But the ambassador, speaking in New York, dismissed the possibility of a return to stalled nuclear negotiations involving the two Koreas, the US, Japan, China and Russia, saying "the six-party talks are gone forever."

The US has offered to hold talks with the DPRK within the six-nation process if it returns to the negotiating table and takes irreversible steps for denuclearization.

Last weekend, Assistant US Secretary of State Kurt Campbell indicated that the chances for direct talks between Pyongyang and Washington were slim. "Our bilateral negotiations are between the US and South Korea (the Republic of Korea) about our collective approach" to the DPRK, Campbell told reporters in Seoul.

Sin said the five other parties to the nuclear talks "cheated" the DPRK, accusing them of not implementing what they had agreed under a disarmament-for-aid deal. No more details were given in the Kyodo report.

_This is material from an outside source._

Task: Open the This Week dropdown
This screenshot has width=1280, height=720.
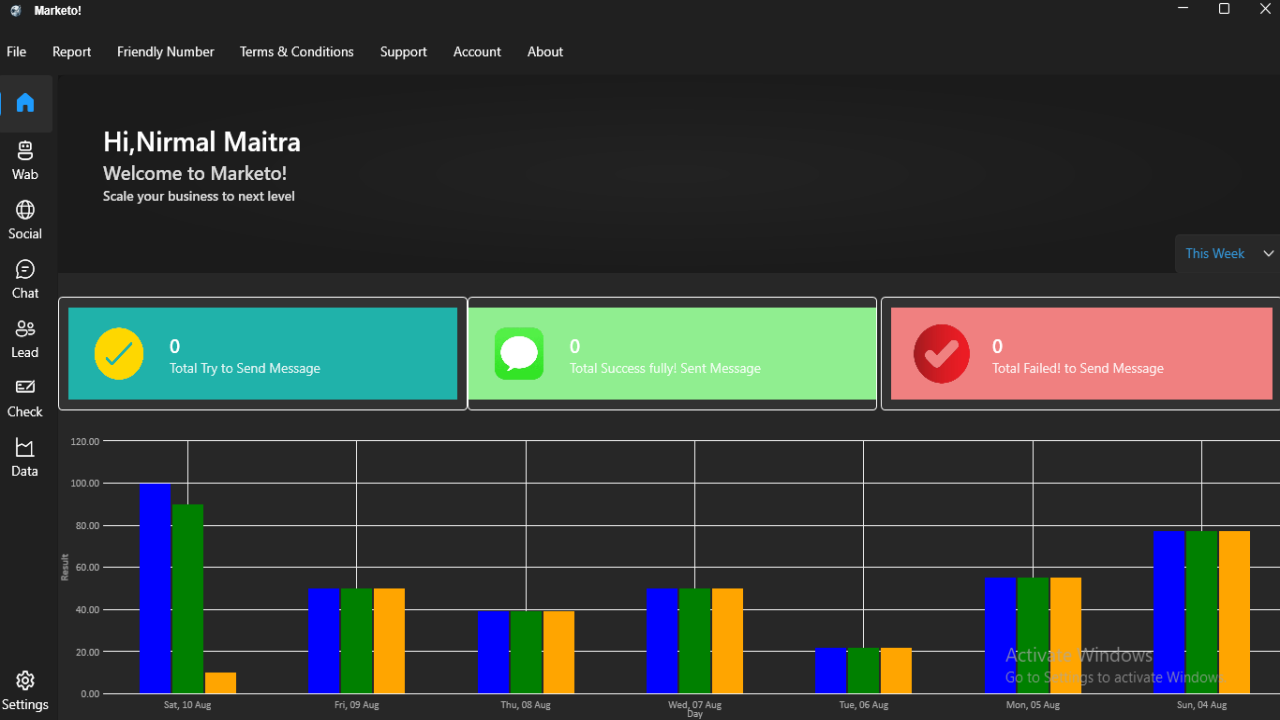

Sin was not available for comment Saturday. The DPRK's mission to the UN declined to comment.

Pyongyang quit the nuclear talks in April to protest a UN statement condemning a rocket launch. The DPRK insisted it sent a satellite into orbit, while the US and its allies said it was actually a long-range missile test.

The DPRK conducted its second nuclear test in May and a barrage of missile tests in July, drawing international condemnation and new UN sanctions.

US and Chinese officials are expected to discuss the DPRK's nuclear programs and other regional security issues at a strategic dialogue next week in Washington.

"North Korea (the DPRK) will be a significant topic, but obviously one among many," State Department spokesman Philip Crowley said Friday in Washington.

Washington and Pyongyang engaged in a sharp war of words earlier this week over US Secretary of State Hillary Rodham Clinton's recent comment likening the leaders in Pyongyang to "small children" demanding attention.

At a regional security conference in Thailand, Clinton also said Pyongyang "has no friends left."

The DPRK's Foreign Ministry described her Thursday as "a funny lady" who sometimes "looks like a primary schoolgirl and sometimes a pensioner going shopping."